• TASK REQUIREMENTS:
Wherever "Volg" appears in the records below, copy the line that holds it.

(Records excerpted from a collection)
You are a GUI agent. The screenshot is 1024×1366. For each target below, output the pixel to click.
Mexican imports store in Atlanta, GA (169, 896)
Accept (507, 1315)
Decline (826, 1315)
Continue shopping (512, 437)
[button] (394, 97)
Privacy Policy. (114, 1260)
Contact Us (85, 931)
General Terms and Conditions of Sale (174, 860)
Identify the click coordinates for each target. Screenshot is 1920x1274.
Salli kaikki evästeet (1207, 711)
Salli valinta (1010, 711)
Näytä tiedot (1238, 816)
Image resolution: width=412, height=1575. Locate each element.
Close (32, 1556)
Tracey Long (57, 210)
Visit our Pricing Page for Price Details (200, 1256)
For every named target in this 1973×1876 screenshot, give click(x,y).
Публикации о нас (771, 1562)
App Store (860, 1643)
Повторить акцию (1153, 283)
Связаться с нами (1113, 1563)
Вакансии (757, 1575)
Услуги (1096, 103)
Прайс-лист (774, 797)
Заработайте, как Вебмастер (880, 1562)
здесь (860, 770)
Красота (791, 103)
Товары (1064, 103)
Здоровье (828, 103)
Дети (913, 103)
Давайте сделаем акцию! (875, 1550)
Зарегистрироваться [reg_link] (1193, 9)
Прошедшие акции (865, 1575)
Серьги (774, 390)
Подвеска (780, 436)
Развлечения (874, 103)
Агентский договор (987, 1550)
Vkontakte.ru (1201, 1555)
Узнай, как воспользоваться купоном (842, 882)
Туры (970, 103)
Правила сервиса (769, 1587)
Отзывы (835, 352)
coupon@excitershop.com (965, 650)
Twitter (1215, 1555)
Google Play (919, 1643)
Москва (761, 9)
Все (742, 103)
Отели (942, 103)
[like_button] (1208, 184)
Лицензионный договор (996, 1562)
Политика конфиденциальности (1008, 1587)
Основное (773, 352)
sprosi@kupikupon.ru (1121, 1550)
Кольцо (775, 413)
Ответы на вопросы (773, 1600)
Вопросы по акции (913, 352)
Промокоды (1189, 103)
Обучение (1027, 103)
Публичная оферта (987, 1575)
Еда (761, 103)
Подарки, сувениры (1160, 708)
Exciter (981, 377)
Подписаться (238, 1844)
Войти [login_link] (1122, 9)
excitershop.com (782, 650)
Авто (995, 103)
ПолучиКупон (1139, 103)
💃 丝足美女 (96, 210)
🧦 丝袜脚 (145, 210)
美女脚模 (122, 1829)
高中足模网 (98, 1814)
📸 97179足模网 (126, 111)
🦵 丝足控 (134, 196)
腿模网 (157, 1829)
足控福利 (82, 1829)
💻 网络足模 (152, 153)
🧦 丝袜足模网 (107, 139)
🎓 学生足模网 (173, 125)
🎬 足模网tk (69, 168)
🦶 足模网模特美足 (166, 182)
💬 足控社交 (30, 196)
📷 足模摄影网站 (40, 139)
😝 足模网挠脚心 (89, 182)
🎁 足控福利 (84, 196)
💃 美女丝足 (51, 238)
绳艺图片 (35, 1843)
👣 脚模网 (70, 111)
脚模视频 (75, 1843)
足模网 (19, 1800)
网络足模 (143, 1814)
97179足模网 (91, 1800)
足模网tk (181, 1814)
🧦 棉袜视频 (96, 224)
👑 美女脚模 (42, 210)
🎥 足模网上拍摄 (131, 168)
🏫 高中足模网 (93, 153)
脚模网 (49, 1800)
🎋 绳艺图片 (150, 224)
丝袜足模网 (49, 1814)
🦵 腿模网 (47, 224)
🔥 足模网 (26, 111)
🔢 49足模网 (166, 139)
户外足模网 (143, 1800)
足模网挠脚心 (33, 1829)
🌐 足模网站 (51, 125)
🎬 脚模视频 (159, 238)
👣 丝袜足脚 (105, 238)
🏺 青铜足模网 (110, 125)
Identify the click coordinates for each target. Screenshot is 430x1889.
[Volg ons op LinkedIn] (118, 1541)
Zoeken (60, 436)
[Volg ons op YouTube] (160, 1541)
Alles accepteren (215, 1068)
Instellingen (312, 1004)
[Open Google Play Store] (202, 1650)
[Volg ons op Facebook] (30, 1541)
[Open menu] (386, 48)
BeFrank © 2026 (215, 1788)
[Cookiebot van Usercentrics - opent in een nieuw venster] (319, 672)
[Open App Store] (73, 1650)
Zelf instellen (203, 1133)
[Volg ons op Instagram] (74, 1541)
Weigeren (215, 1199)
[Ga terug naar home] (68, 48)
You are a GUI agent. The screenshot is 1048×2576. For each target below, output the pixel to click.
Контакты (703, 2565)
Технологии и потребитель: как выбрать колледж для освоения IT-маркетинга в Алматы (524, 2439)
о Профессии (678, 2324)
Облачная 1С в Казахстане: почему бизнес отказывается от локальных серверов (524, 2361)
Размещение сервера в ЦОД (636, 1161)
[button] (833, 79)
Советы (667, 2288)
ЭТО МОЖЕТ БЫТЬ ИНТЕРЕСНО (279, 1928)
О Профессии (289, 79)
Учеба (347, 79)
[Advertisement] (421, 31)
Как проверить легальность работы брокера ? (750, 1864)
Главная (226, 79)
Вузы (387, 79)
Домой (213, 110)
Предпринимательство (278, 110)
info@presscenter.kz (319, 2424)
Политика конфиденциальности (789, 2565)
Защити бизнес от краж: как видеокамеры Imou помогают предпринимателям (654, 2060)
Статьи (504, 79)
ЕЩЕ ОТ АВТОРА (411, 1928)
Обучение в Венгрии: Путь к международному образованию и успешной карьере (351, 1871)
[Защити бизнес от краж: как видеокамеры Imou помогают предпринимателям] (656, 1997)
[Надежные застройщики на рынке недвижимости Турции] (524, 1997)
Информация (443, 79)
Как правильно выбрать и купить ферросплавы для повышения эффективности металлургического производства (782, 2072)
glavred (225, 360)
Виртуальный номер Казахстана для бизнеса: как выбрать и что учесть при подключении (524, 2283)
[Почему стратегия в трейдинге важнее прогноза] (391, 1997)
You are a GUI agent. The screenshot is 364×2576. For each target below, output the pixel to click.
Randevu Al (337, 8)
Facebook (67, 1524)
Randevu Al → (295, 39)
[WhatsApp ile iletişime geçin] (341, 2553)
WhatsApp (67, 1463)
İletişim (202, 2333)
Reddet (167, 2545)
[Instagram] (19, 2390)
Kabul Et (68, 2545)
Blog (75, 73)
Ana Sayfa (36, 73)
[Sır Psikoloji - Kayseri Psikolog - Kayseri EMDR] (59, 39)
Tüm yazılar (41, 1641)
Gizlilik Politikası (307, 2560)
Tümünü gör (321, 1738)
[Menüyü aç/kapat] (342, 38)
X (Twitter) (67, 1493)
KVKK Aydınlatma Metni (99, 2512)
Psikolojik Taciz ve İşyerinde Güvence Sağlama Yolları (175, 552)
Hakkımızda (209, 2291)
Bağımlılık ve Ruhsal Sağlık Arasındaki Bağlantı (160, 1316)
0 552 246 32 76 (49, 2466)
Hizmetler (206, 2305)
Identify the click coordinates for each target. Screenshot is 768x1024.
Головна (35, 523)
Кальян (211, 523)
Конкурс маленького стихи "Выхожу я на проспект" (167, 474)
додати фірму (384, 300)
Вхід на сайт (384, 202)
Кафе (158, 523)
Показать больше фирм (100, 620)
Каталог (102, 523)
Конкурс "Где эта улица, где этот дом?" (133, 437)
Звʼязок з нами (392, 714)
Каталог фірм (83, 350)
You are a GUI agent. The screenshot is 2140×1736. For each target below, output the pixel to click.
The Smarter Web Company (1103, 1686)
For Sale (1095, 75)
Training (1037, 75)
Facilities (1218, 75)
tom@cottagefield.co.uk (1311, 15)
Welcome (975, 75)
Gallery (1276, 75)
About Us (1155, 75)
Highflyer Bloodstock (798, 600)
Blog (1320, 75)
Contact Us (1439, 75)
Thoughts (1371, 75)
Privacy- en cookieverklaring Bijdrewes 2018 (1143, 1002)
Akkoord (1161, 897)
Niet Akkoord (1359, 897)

• COMPLETED TASK:
[Volg ons op LinkedIn] (118, 1541)
[Volg ons op YouTube] (160, 1541)
[Volg ons op Facebook] (30, 1541)
[Volg ons op Instagram] (74, 1541)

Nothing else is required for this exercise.